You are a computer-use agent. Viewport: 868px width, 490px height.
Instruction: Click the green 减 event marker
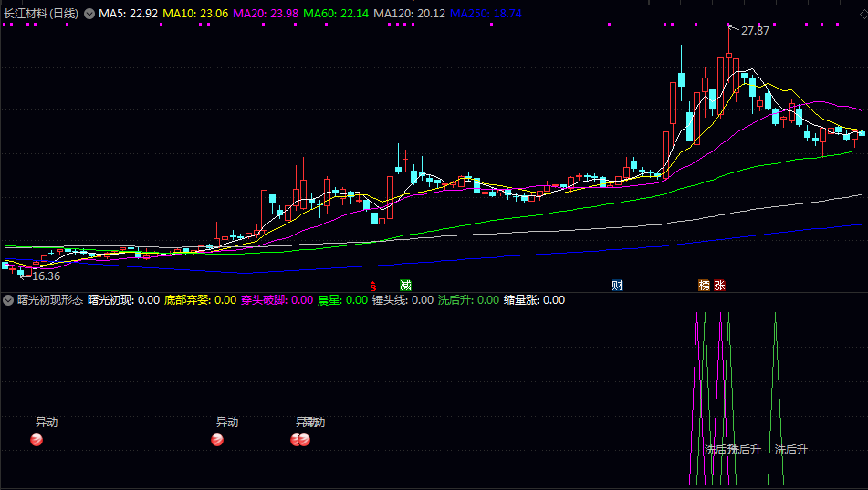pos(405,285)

###

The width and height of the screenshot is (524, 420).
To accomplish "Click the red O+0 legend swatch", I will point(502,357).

###

The word "width" appears in some lines of the data. Copy every one of those lines.

_EXERCISE ANSWER:_
You are a computer-use agent. Viewport: 868px width, 490px height.
The width and height of the screenshot is (524, 420).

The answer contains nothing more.